Extracted entries
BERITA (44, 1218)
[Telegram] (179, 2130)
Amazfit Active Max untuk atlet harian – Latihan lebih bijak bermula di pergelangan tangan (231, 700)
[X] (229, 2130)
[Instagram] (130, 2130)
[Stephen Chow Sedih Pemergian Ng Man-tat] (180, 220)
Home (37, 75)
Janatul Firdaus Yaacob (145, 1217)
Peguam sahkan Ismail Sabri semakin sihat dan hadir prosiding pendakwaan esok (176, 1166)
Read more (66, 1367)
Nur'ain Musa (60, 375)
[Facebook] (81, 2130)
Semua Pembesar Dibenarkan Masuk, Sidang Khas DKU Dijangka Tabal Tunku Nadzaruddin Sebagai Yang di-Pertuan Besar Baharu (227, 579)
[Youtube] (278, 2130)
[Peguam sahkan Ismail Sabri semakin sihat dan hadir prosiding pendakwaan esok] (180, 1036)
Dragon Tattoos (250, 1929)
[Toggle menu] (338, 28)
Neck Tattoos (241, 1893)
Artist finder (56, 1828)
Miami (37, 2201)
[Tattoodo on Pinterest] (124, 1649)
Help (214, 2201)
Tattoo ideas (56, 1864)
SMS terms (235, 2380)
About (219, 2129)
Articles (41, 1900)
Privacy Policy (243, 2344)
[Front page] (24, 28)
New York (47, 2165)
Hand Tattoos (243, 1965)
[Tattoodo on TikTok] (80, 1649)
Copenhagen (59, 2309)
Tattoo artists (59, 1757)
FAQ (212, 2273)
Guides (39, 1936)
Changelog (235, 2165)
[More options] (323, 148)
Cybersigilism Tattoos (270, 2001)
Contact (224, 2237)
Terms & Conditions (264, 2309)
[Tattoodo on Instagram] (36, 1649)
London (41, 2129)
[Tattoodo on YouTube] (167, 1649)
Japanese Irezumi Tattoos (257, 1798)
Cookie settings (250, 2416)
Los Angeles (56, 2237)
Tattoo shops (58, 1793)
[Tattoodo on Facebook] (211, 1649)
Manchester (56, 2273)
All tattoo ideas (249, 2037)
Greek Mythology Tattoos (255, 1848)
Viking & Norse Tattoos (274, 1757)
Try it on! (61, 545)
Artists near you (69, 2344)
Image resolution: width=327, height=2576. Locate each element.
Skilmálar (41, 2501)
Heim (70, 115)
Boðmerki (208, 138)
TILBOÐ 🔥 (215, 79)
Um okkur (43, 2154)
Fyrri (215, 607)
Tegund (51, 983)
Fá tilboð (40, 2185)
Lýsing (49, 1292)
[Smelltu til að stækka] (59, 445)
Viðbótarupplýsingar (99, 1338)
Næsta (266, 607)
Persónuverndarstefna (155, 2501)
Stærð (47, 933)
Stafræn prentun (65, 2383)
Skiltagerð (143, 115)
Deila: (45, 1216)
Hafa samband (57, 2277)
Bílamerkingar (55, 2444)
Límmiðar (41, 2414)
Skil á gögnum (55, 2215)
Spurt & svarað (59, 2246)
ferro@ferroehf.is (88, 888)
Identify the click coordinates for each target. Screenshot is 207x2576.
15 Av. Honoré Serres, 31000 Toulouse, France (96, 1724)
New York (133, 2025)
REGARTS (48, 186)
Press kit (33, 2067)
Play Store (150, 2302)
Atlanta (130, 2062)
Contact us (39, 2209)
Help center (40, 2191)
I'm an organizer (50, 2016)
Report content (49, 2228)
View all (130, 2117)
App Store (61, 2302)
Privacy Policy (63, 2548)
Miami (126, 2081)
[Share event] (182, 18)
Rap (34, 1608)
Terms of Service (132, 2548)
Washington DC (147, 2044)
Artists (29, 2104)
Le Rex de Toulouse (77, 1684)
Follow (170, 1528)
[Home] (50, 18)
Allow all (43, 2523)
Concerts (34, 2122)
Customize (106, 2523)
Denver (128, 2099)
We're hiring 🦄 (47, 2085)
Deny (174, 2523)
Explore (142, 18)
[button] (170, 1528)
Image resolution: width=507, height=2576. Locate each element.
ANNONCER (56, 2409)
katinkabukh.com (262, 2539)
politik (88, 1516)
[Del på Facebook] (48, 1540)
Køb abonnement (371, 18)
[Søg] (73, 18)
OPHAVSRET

Aim of the task
Look above for the line holding "[Peguam sahkan Ismail", then set down exactly that line and every line after it up to and including the line holding "Help (214, 2201)", with nothing else.

Result below
[Peguam sahkan Ismail Sabri semakin sihat dan hadir prosiding pendakwaan esok] (180, 1036)
Dragon Tattoos (250, 1929)
[Toggle menu] (338, 28)
Neck Tattoos (241, 1893)
Artist finder (56, 1828)
Miami (37, 2201)
[Tattoodo on Pinterest] (124, 1649)
Help (214, 2201)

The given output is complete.